Physics Events
[PAST EVENT] Physics Colloquium - John V. Shebalin
Access & Features
- Open to the public
Dr. John V. Shebalin, Affiliate Research Professor, George Mason University, Title of Talk: Statistical Solution of the Dynamo Problem
Abstract: The ‘dynamo problem’ asks the question: How do planets and stars produce a quasi-stationary, energetic dipole magnetic field? We will show that this problem is solved by applying statistical mechanics to magnetohydrodynamic (MHD) turbulence. Joseph Larmor hypothesized in 1919 that the solution lay in a ‘self-excited dynamo’ within the Earth or the Sun. He conjectured that the dynamo was not mechanical, like Faraday's dynamo, but was thought to arise from ‘convective circulation’ and ‘electric currents.’ In 1956, William Elsässer saw that for ‘the dynamo problem, that is ... the problem of generating and maintaining magnetic fields which draw their energy from the mechanical energy of the fluid, the nonlinear character of the equations is altogether essential’, as it produces ‘turbulence, the most conspicuous of the nonlinear phenomena of fluid dynamics.’ Elsässer realized that statistically stationary MHD turbulence was fundamental to the solution of the dynamo problem, rather than ‘rigorously stationary flow’ (i.e., a kinematic dynamo).

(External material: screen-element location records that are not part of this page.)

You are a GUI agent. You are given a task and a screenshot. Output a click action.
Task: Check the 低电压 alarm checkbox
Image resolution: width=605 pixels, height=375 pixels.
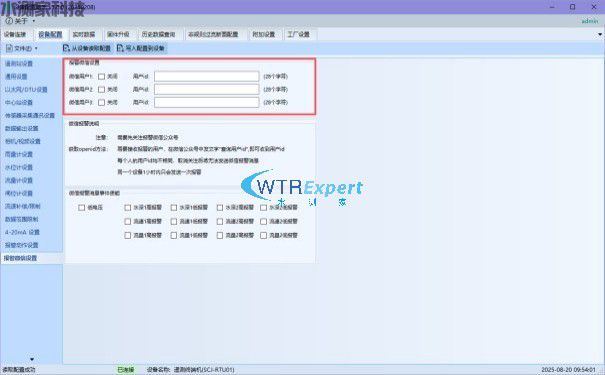click(81, 208)
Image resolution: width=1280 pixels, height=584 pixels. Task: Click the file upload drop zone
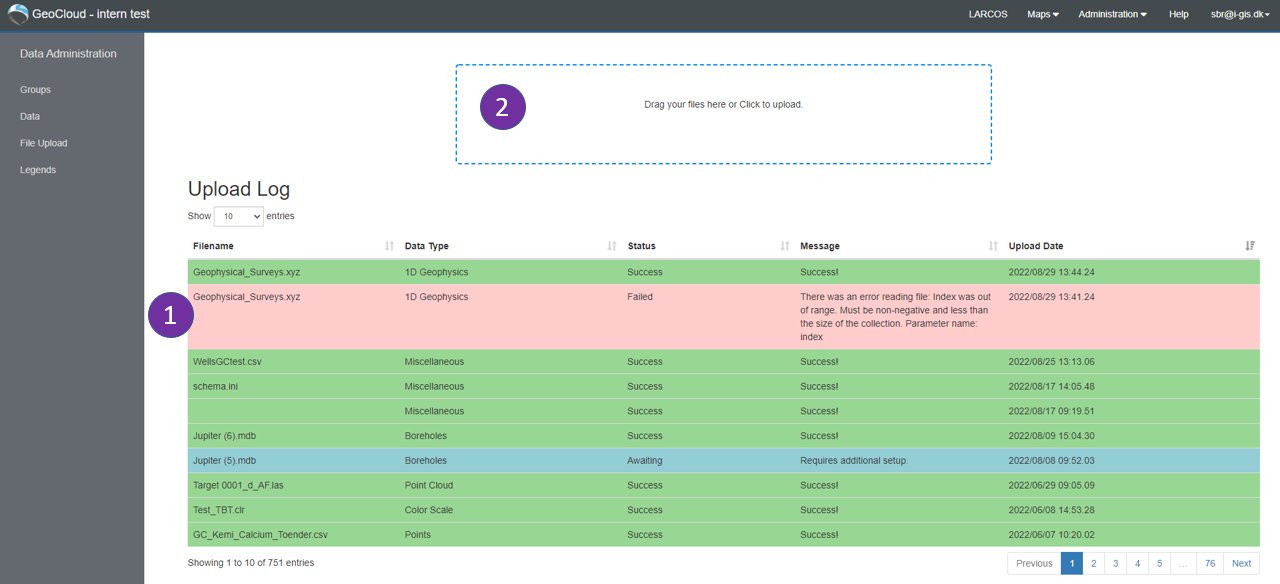coord(724,114)
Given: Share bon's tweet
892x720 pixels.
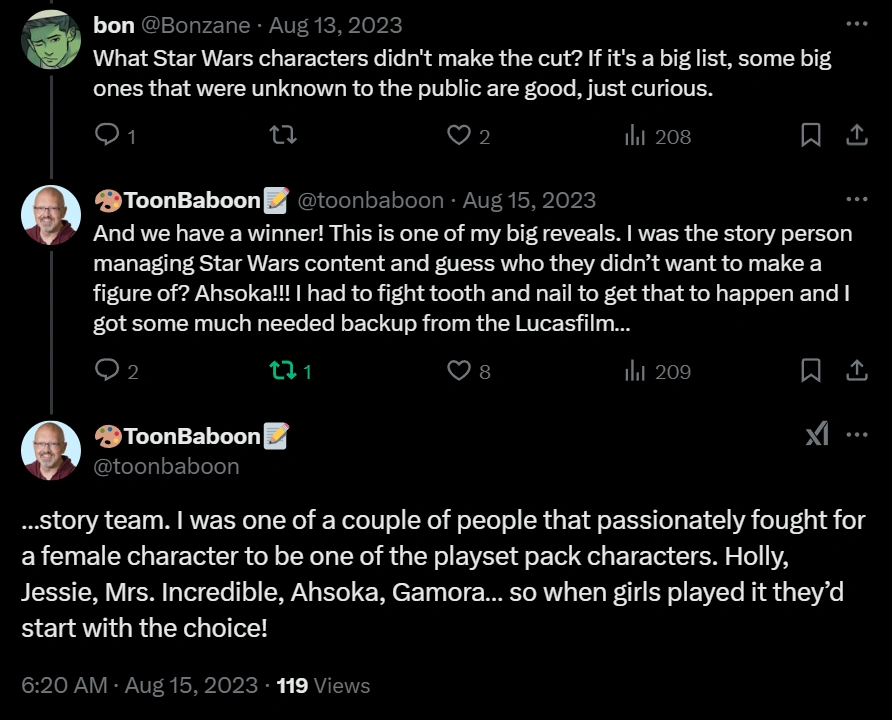Looking at the screenshot, I should coord(857,135).

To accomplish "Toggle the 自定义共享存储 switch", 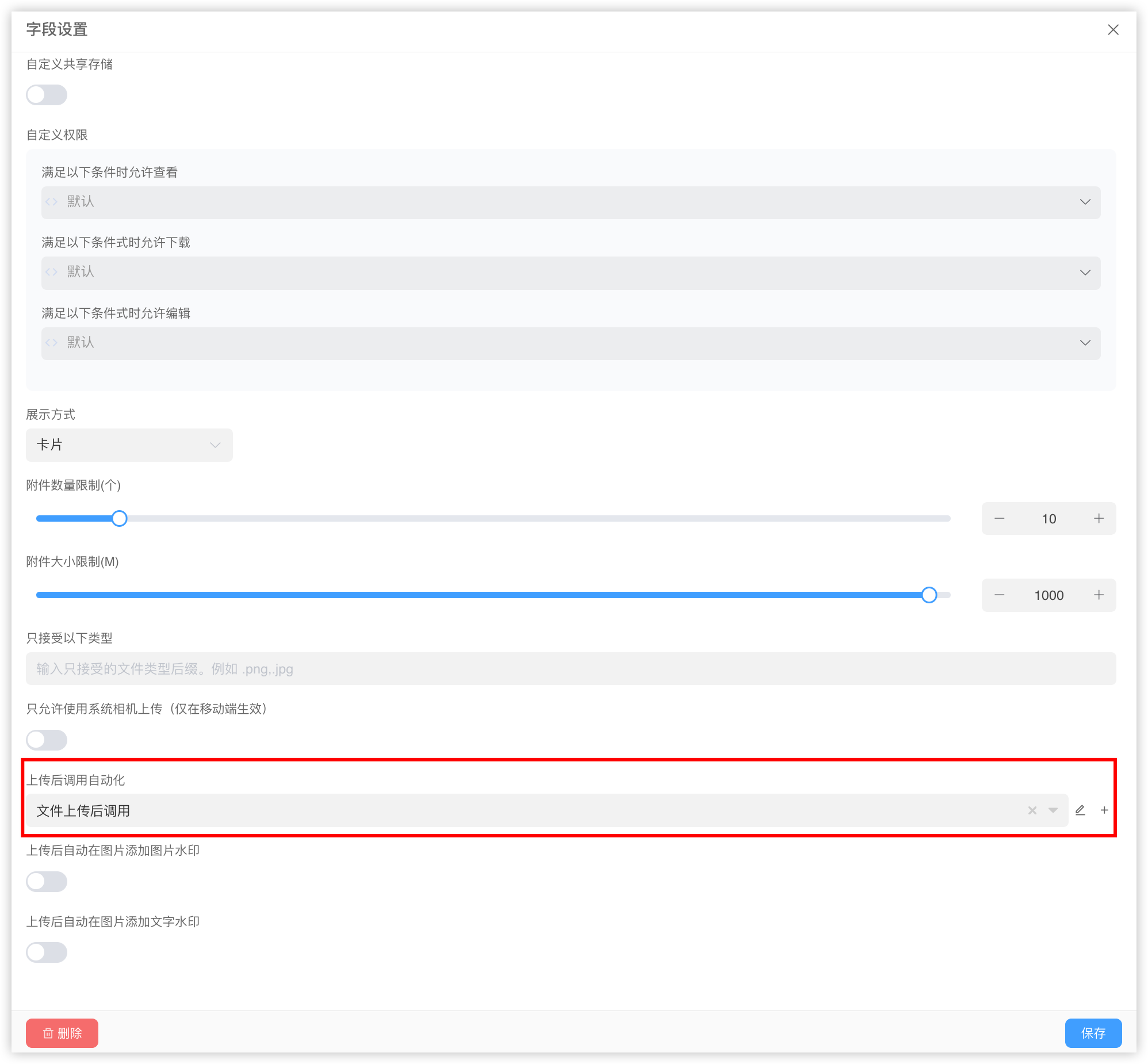I will [x=47, y=94].

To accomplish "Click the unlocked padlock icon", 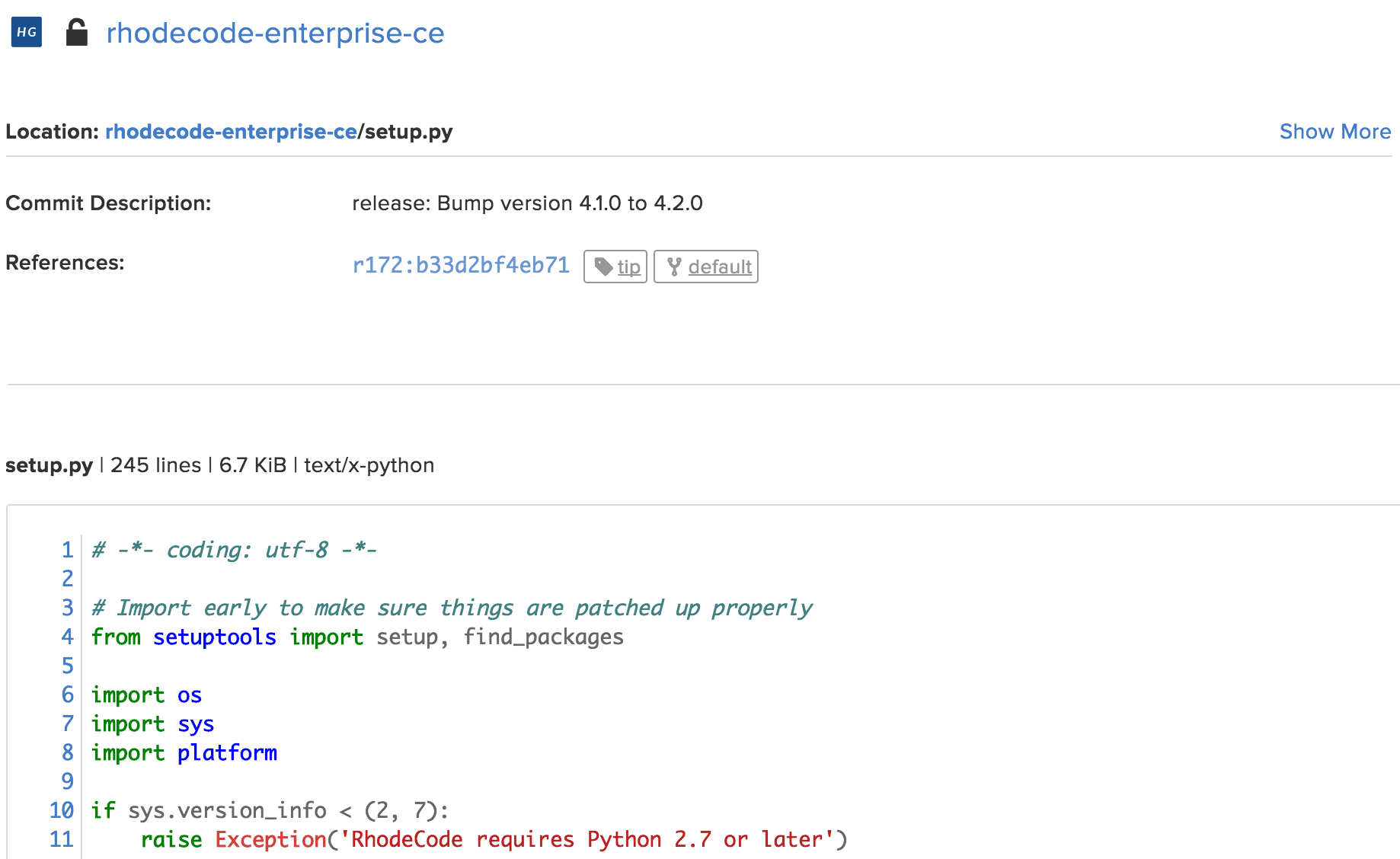I will coord(76,33).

He added that there were ‘qualitative conditions, three in number, requisite for the operation of ... dynamo models’; these conditions were (1) large linear dimensions, (2) rotation and (3) convection. The first condition implies that Reynolds numbers are sufficiently large; the second that rotation axis and magnetic dipole vector appear on average to be aligned in planets and stars; and the third, that convection is the dynamo’s source of energy. MHD turbulence, due to conditions (1) and (3) is expected to occur in planetary liquid cores and stellar interiors when global magnetism is observed, and must be an integral part of any dynamo model. Although condition (2), rotation, is prevalent in planets and stars and a close alignment often occurs between the dipole moment vector and the rotation axis, rotation is not essential for dynamo action. What is critical is magnetic helicity, which is found to be directly proportional to dipole energy. Thus, MHD turbulence, per se, is the dynamo. Here, we will review the mathematical model, as well as the theoretical and computational results that lead to this conclusion.
Bio: John V. Shebalin received his Ph.D. in Physics from W&M in 1982. Part of his dissertation entitled, “Anisotropy in MHD Turbulence Due to a Mean Magnetic Field,” appeared in a Journal of Plasma Physics (JPP) article of the same title in 1983; this appears to be the most citied paper ever published by JPP. He held positions in industry, academe and government, retiring from NASA as an Astrophysicist in 2017 after 30 years of service. He is currently an Affiliate Research Professor at the Space Weather Lab, Dept. of Physics & Astronomy, George Mason University.